Some limitations ought to be noted. Generally, claims data are less detailed than clinical data (Schneeweiss and Avorn 2005). It should be noted that the claims data offer information on filled prescriptions rather than the real intake by the patients. Since GePaRD does not contain the length of each prescription, we had to calculate the length of MPH exposure periods based on dispensed DDDs. We did not evaluate trends over time as that would have been outside the scope of the investigation. As for diagnoses, in some cases, solely basing definitions of mental disorders on ICD codes is challenging compared to using the Diagnostic and Statistical Manual of Mental Disorders, which includes more information.
Conclusions
Overall, the prescribers' AP drug choices seem to be in accordance with current guidelines in most children and adolescents with ADHD, who received risperidone or tiapride in combination with MPH. However, it remains unclear whether the duration of their use—for example, risperidone should only be used for short-term management of severely aggressive behavior—was appropriate and whether the users were adequately monitored. A considerable proportion of patients received pipamperone/MPH combination therapy despite no evidence on its efficacy and tolerability. Physicians should be informed about the lacking evidence on pipamperone/MPH combination therapy and that, if any, risperidone should be considered the AP of first choice in combination with MPH. However, more randomized controlled trials and epidemiological studies to prove the efficacy and safety of risperidone/MPH combination therapy would be valuable to confirm the suggested positive evidence. Our study found a considerable amount of AP/MPH combination therapy in children and adolescents with ADHD, suggesting a need for the inclusion of drug-specific statements concerning psychotropic combination therapy in ADHD guidelines, particularly for patients with comorbid psychiatric disorders.
Clinical Significance
This population-based study found that a relatively high number of MPH-treated children and adolescents with a diagnosis of ADHD receive additional treatment with APs.

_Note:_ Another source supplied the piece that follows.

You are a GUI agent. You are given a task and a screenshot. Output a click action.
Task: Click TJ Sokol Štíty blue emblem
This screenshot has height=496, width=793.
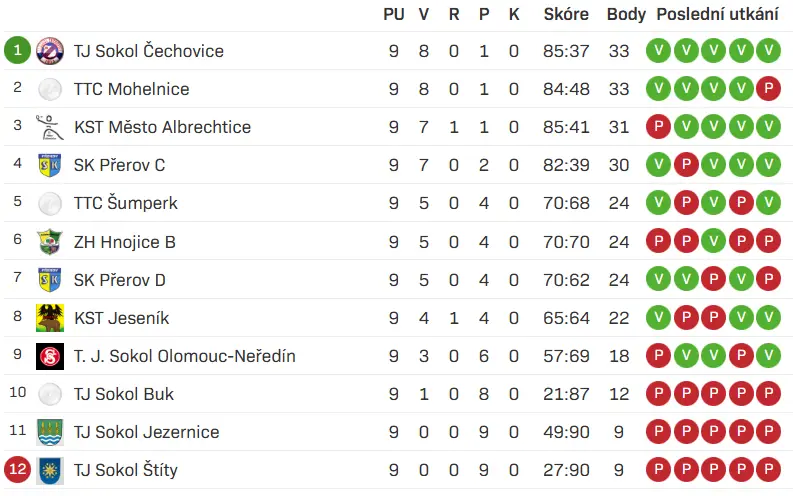pos(50,470)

AP/MPH combination therapy is a factor not only during the first years of MPH treatment but may also be relevant in later years. Although the prescribers' AP drug choices seem to be in accordance with current guidelines in most of the cases, still a considerable proportion of patients receive APs despite a lack of evidence on their use in combination with MPH.
Footnotes
Disclosures
O.S., D.E., and O.R. are working at the Leibniz Institute for Prevention Research and Epidemiology—BIPS. Unrelated to this study, BIPS occasionally conducts studies financed by the pharmaceutical industry. Almost exclusively, these are postauthorization safety studies (PASS) requested by health authorities. The studies and the resulting publications are not influenced by the pharmaceutical industry. E.G. has been consultant to Bayer, Schering, Nycomed, Teva, GSK, Takeda, Astellas, and Novartis in the past. T.B. served in advisory or consultancy roles for Actelion, Hexal Pharma, Lilly, Medice, Novartis, Oxford outcomes, PCM scientific, Shire, and Viforpharma; received conference support or speaker's fees by Medice, Novartis, and Shire; is/has been involved in clinical trials conducted by Shire and Viforpharma; received royalties from Hogrefe, Kohlhammer, CIP Medien, and Oxford University Press. All authors declare that this work is unrelated to the above grants and relationships.
Acknowledgments
The authors would like to thank all SHI providers, which provided data for this study, namely the German SHIs AOK Bremen/Bremerhaven, DAK-Gesundheit, hkk Krankenkasse, and Techniker Krankenkasse (TK).